### Data shown
# # #

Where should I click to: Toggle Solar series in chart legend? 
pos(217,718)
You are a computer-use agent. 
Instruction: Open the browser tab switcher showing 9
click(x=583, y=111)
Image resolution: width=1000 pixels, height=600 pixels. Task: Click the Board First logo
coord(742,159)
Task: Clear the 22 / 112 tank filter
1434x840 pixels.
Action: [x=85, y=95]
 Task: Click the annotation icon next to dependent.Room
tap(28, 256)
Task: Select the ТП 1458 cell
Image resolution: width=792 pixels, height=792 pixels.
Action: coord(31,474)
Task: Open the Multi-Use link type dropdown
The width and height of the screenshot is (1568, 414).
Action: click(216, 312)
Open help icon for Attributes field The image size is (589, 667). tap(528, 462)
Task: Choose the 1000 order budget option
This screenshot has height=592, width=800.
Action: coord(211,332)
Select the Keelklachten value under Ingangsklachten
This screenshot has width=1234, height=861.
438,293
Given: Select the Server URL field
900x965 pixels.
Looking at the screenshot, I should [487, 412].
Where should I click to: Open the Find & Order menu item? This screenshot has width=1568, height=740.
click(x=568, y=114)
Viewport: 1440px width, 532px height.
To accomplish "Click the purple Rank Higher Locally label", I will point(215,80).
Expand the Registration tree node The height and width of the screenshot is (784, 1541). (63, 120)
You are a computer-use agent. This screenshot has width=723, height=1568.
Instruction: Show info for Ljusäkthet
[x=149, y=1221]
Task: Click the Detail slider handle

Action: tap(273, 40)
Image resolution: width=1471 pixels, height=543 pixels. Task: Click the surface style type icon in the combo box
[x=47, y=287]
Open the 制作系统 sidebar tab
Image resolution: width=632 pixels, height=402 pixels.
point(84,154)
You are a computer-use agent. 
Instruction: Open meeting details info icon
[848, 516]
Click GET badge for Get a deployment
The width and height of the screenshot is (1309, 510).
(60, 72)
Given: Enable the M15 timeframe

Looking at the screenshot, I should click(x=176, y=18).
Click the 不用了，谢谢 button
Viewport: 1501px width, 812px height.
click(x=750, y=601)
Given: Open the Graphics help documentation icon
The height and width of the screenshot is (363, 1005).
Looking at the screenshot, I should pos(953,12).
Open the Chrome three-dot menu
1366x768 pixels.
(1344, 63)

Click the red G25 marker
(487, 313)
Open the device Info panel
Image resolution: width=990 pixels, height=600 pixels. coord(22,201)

# # #

### About this task
Please write out, exactly as they appear, the lines from the line containing "Given: Open the" through the last line of the records above, both included.

### Response area
Given: Open the Graphics help documentation icon
The height and width of the screenshot is (363, 1005).
Looking at the screenshot, I should pos(953,12).
Open the Chrome three-dot menu
1366x768 pixels.
(1344, 63)

Click the red G25 marker
(487, 313)
Open the device Info panel
Image resolution: width=990 pixels, height=600 pixels. coord(22,201)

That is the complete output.